[Date Prev][Date Next][Thread Prev][Thread Next][Date Index][Thread Index]
bug#48324: 27.2; hexl-mode duplicates the UTF-8 BOM
From: |
Lars Ingebrigtsen |
Subject: |
bug#48324: 27.2; hexl-mode duplicates the UTF-8 BOM |
Date: |
Mon, 04 Jul 2022 12:34:29 +0200 |
User-agent: |
Gnus/5.13 (Gnus v5.13) Emacs/29.0.50 (gnu/linux) |
Eli Zaretskii <eliz@gnu.org> writes:
> I see that it's actually 6 bytes _including_ the BOM. So I think this
> is confusing: if we are going to return a string with the BOM, we
> should not count the BOM as part of the LENGTH bytes. Because if I
> requested to get characters which fit into N bytes, I should get those
> N bytes of payload. Or maybe we should have an optional argument to
> control whether LENGTH includes or excludes the BOM.

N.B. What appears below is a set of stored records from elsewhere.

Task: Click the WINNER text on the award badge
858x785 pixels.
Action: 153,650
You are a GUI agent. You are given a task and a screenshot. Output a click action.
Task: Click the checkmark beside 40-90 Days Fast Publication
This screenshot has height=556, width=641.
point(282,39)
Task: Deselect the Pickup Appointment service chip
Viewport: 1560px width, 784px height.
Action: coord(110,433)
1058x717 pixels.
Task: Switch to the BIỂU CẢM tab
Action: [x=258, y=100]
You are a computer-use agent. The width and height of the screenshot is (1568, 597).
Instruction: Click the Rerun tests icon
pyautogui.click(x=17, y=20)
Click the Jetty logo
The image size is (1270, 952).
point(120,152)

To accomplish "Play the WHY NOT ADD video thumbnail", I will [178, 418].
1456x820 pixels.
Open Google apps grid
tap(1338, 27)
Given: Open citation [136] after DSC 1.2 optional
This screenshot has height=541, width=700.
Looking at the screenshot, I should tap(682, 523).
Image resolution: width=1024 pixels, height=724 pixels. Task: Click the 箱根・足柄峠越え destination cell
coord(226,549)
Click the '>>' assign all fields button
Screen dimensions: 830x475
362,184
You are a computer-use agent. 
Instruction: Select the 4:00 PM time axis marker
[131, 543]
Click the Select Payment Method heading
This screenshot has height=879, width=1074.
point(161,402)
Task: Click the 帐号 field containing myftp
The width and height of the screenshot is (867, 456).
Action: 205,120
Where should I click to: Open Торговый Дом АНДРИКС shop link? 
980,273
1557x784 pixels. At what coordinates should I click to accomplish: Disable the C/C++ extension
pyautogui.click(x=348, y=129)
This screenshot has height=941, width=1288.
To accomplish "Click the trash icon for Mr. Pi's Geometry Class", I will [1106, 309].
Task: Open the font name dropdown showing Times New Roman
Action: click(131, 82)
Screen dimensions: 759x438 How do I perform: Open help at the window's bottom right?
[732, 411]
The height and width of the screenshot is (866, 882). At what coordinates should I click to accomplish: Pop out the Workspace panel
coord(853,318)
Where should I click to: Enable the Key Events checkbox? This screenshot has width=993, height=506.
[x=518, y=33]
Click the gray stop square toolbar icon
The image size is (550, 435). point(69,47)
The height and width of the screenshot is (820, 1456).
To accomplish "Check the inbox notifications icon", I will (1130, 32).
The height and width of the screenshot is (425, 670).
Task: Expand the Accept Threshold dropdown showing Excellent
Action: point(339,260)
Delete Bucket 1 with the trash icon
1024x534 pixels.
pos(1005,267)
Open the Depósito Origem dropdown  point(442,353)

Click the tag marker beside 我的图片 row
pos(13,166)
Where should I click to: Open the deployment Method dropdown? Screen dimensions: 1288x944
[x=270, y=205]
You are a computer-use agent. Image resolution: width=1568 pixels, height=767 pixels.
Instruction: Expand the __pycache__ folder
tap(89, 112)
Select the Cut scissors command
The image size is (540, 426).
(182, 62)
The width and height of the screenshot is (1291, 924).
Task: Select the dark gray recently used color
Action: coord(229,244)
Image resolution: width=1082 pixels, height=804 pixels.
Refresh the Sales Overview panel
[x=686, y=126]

It the caller has asked for a max number of bytes in a coding system
that includes a BOM, then the BOM has to be counted -- otherwise the
bytes won't fit into whatever field the protocol they're using limits
the string to.
However, utf-16 is in a slightly special situation here, since the byte
order is often implied, and people use utf-16 instead of
utf-16be-with-signature (or something), and utf-16 (in Emacs) is defined
to have a BOM. (And we don't have a -without-signature variant, do we?)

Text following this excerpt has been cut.